XML data file of online, valid phishes from PhishTank

posted by John Roberts on October 17th, 2006 in PhishTank, API, Data, XML

The best judgment of the PhishTank community is represented by the ever-changing list of suspected phishes that are both online and valid, meaning “verified as a phish” by the members of PhishTank. You can page through this list on the site, in reverse chronological order (by submission time). The PhishTank API is more powerful and more granular; it does not offer a way to get a bulk list.

However, the PhishTank data also is effective when distributed and available for use in local applications, whether local is your personal router, the gateway of your ISP, a corporate firewall or elsewhere. Now the data is available as a regularly updated XML data file.

Basic file details

  • Format: XML
  • Update frequency: Hourly.
    I encourage you to fetch it no more often than once an hour.
  • File size: Varies. Edited: April 11, 2007: Can be as large as 10MB, so it may not open easily in a browser. Right now, with 1125 verified, online phishes, the file is a bit over 600Kb.

File location

http://data.phishtank.com/data/online-valid/

Edited: January 25, 2007: If you need a filename for your script, the filename is index.php in that directory. Please do not use the filename; it interferes with our mirroring of the data file in multiple locations.

Considerations

Phish sites go up and down at various times. Usually, a single phish URL doesn’t stay online for very long, so it’s important to consider not only the timestamp of the data file, but the time elapsed since both the submission of the phish to PhishTank and its verification by the PhishTank community.

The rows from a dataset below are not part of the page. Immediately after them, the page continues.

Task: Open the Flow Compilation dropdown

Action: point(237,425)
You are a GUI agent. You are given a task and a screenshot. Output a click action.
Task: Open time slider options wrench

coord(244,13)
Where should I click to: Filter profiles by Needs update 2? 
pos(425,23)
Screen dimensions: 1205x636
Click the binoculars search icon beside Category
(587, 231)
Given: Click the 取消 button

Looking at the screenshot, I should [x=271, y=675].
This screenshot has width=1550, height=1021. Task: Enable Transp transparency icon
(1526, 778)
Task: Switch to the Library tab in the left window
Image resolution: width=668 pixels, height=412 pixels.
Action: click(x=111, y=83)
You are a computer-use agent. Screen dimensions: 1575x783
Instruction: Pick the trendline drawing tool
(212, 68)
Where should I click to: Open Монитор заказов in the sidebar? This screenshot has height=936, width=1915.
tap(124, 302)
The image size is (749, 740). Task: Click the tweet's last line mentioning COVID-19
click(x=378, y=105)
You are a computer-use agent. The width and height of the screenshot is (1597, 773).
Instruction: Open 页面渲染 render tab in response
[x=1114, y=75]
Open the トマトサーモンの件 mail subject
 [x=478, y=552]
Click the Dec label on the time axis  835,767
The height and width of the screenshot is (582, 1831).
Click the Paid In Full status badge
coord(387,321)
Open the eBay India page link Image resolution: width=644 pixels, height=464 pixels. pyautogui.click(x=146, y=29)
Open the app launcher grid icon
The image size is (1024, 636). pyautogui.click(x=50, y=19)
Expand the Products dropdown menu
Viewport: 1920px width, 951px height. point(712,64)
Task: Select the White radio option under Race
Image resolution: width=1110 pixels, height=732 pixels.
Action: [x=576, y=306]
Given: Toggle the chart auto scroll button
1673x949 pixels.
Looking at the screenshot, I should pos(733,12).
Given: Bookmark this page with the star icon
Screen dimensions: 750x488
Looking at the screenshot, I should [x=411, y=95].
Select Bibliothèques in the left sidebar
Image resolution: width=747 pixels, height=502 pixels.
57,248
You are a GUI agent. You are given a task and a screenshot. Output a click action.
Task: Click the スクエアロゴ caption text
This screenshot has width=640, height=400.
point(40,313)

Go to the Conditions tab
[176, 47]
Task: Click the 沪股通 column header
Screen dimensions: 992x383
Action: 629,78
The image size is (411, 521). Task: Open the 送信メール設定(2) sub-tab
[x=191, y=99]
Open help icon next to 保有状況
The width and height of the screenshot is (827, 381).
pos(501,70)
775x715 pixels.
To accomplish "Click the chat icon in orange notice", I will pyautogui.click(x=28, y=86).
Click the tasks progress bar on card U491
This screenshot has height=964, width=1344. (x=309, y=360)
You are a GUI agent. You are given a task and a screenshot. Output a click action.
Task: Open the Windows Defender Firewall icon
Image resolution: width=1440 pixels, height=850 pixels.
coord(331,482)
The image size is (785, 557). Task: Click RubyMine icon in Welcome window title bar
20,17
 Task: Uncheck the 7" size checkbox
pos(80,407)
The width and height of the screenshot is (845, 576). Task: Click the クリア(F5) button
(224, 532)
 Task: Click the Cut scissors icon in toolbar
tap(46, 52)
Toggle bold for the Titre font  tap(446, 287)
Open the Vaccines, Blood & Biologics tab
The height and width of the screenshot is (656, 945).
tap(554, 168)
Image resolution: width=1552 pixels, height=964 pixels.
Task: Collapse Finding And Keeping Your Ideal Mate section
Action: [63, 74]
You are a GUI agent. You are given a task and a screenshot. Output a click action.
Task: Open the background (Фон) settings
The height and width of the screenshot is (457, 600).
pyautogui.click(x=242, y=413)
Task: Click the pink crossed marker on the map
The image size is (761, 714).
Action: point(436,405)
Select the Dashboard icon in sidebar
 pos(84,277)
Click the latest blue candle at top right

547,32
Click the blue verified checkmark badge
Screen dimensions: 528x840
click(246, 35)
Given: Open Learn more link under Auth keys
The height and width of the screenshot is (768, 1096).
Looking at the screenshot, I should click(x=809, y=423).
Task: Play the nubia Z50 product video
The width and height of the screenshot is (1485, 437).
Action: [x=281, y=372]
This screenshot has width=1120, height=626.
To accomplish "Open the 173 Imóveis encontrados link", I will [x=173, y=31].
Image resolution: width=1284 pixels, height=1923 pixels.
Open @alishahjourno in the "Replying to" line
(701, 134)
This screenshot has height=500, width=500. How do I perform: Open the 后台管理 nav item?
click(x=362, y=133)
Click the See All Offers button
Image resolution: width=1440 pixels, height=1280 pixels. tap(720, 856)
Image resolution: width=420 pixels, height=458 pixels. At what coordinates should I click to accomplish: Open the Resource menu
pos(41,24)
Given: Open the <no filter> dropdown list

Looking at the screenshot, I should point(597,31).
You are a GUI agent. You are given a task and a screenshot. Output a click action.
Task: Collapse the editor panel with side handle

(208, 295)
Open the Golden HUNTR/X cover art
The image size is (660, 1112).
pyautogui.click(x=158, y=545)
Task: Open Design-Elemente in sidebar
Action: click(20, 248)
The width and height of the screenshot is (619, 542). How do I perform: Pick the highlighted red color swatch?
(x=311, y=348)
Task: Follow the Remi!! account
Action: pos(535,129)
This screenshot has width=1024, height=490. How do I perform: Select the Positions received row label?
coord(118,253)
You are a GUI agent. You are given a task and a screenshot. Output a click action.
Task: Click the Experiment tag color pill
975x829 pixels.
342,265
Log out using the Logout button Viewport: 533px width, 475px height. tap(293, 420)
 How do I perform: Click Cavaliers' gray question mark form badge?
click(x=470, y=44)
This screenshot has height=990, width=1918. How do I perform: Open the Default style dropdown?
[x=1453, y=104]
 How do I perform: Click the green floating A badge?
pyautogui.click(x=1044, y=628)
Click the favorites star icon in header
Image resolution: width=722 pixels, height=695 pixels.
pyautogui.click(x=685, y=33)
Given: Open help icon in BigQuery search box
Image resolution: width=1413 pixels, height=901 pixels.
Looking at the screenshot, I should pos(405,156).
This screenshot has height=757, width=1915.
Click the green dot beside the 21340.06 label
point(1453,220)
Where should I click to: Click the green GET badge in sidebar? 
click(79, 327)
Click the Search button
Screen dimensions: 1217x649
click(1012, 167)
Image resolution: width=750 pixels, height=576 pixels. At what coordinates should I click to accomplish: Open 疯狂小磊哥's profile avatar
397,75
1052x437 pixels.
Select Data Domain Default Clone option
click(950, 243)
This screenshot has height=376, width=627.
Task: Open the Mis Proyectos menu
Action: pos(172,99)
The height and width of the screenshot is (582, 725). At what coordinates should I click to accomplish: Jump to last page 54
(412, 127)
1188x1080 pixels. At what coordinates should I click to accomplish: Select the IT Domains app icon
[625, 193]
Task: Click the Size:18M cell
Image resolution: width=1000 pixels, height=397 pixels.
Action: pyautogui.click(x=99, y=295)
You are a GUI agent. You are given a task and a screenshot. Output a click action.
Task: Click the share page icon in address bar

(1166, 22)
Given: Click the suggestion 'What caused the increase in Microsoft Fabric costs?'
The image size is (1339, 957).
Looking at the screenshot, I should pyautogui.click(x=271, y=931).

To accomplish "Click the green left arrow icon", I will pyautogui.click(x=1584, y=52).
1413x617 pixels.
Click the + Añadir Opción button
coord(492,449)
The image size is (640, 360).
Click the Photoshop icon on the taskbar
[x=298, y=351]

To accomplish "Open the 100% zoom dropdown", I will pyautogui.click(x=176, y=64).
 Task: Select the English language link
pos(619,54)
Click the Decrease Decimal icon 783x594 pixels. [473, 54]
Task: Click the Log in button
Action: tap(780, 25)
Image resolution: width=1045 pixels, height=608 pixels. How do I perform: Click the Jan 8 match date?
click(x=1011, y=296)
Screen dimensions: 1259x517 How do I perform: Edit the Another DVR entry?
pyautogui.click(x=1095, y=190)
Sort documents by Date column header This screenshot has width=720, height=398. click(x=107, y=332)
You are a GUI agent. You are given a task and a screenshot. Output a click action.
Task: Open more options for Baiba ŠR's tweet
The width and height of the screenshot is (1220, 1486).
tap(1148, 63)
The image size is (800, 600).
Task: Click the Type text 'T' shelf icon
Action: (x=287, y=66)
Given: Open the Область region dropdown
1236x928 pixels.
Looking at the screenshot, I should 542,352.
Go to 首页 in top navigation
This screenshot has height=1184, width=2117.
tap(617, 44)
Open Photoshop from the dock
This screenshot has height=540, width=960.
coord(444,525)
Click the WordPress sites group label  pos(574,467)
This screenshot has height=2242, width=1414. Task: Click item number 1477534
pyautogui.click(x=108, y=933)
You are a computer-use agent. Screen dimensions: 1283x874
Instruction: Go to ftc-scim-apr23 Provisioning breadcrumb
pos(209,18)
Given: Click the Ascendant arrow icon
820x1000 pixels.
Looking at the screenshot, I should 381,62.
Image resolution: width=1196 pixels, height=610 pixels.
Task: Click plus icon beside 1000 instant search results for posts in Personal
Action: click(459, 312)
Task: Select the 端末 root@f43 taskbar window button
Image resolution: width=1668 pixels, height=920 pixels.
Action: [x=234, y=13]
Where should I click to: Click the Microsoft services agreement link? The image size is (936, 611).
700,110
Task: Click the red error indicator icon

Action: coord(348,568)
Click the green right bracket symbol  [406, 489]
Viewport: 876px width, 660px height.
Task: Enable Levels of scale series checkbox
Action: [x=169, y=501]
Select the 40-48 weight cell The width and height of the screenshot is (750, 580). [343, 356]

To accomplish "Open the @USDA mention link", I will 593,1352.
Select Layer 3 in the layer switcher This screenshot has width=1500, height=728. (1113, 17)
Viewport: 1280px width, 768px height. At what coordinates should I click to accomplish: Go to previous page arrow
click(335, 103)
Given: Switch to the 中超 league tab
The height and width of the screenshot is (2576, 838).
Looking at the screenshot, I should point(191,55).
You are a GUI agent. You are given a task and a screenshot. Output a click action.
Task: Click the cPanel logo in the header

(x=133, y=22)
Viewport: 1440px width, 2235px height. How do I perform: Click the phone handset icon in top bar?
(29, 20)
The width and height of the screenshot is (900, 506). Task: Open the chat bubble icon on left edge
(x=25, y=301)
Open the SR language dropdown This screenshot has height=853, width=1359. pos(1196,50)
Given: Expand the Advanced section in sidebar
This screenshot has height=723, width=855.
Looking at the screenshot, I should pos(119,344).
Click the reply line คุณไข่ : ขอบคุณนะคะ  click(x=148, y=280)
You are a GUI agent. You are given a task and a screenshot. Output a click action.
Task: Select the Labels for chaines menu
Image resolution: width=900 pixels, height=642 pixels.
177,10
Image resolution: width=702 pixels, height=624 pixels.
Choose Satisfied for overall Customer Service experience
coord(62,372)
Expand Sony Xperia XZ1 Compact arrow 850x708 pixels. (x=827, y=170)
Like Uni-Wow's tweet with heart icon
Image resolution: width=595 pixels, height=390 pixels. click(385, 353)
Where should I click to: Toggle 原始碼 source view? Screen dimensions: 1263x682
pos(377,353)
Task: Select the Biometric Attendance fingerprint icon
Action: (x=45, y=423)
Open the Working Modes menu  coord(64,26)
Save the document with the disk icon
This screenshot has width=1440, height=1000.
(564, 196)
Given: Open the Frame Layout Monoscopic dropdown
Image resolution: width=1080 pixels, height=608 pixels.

There are exceptions, but if a phish URL is more than a week or two old, then the host where it’s living is not paying attention. Over time, PhishTank will start to provide more data about the hosts, so you can see which hosts tend to allow this kind of activity to continue.

The file has an ETag header and a Last-Modified header. Please respect these when fetching the file. We may support gzip in the future, to further reduce bandwidth for all parties.

Field definitions

To help you use the data in this file, I’ve described each of the fields below.

meta is the wrapper for information about the file itself.

generated_at is the time the file was last generated as an ISO 8601 date string. The ISO standard incorporates the timezone; PhishTank uses UTC.
Sample value: 2006-10-17T00:17:02+00:00

total_entries is the count of how many valid phish URLs are in the file at that time. This will always be a positive integer.
Sample value: 1125

entries is the overall container for all the individual phish records as a collection.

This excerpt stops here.